Dziś podczas konferencji pt. "Żołnierze Wyklęci - świadectwa", która odbyła się w Sejmie, Antoni Macierewicz zwrócił się do Żołnierzy Wyklętych, dziękując za walkę, którą prowadzili "nie tylko wtedy, gdy z bronią w ręku bronili ojczyzny, ale także później". Jak stwierdził - " przez straszliwie, długie lata upokorzeń, prześladowań, pogardy, wyśmiewania, spychania na margines przez polskojęzyczne władze i polskojęzyczne media, przez ukrytych wrogów polskiej ojczyzny, którzy czasami byli groźniejsi od przemocy zbrojnej wschodniego sąsiada".
"Groźniejsi, bo przedstawiający się jako przemawiający w imię polskiej racji stanu, groźniejsi - bo cieszący się często międzynarodową akceptacją”.
Podziękował Niezłomnym za "trwanie, które jest w polskiej tradycji tak trudnym wysiłkiem, trudniejszym niż walka zbrojna. Za upór i świadomość, że ojczyzna, patriotyzm i Polska są najważniejsze i przetrwają każde upokorzenie, każdy atak, każdą próbę zniszczenia” - mówił.

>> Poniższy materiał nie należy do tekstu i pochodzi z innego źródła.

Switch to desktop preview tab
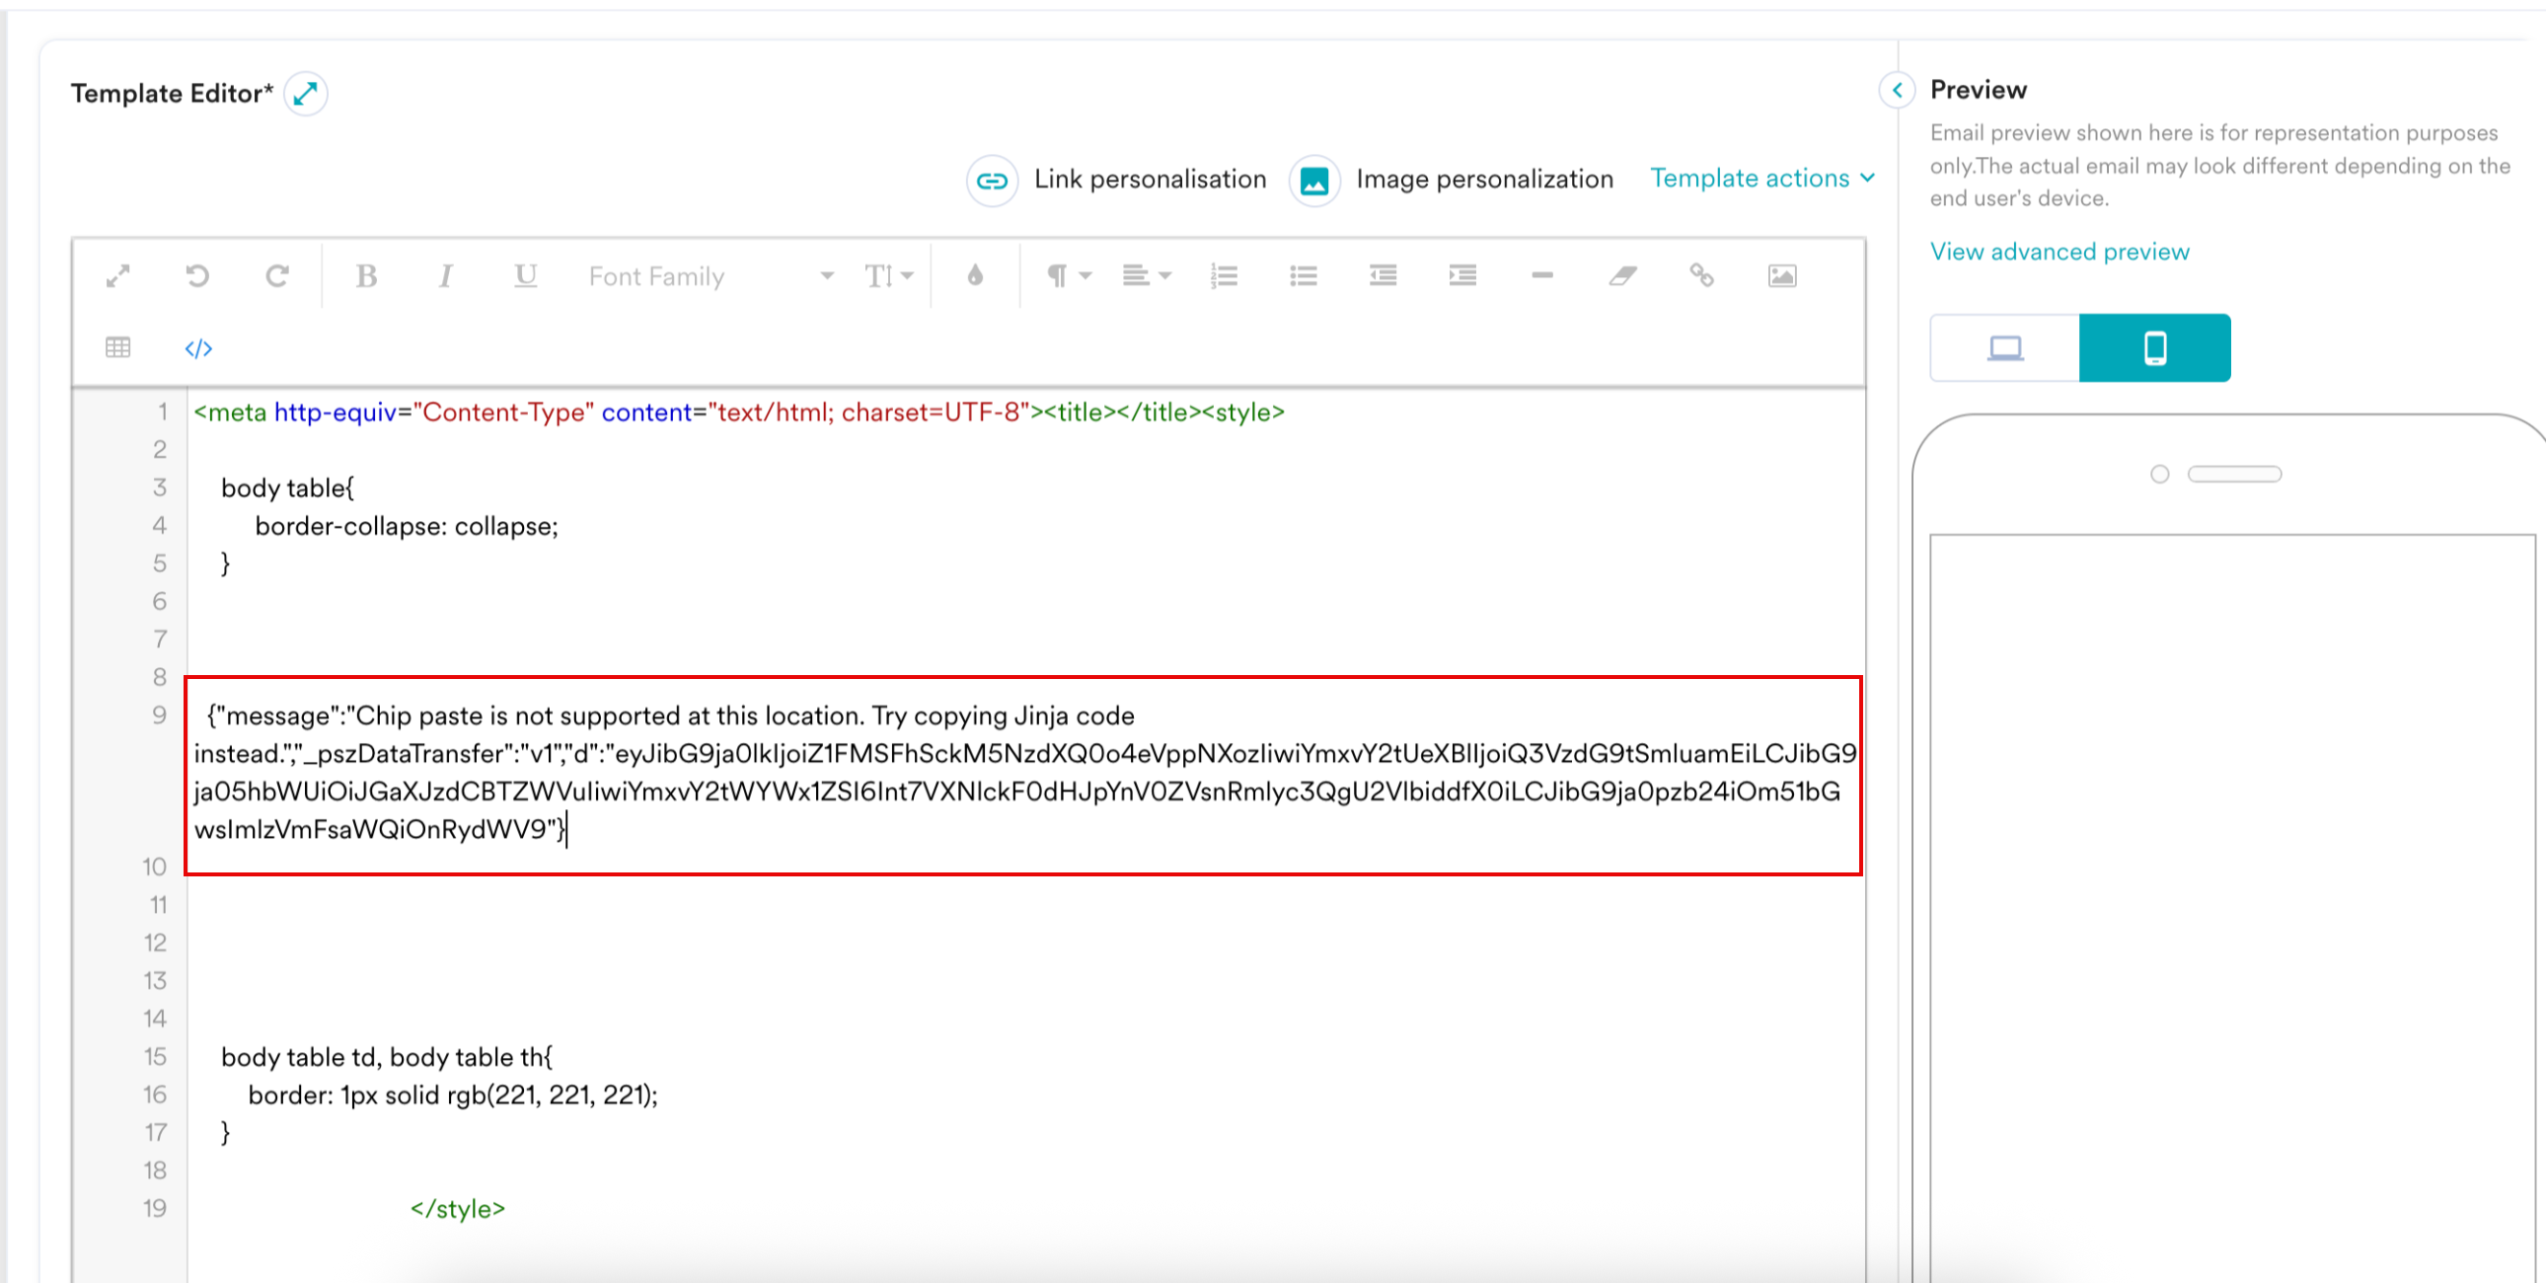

Zwrócił uwagę, że następcami Żołnierzy Wyklętych byli „żołnierze stoczni gdańskiej, szczecińskiej, robotnicy radomskiego czerwca, studenci roku ‘68". "Była ta fala nieustannego sprzeciwu i walki, która nieomal corocznie podnosiła się przeciwko Polsce, komunistom i sowieckiej opresji". Według niego wydarzenia te były możliwe, dzięki Żołnierzom Wyklętym, którzy w 1944 i 1945 r. "chwycili za broń i nie wypuścili jej".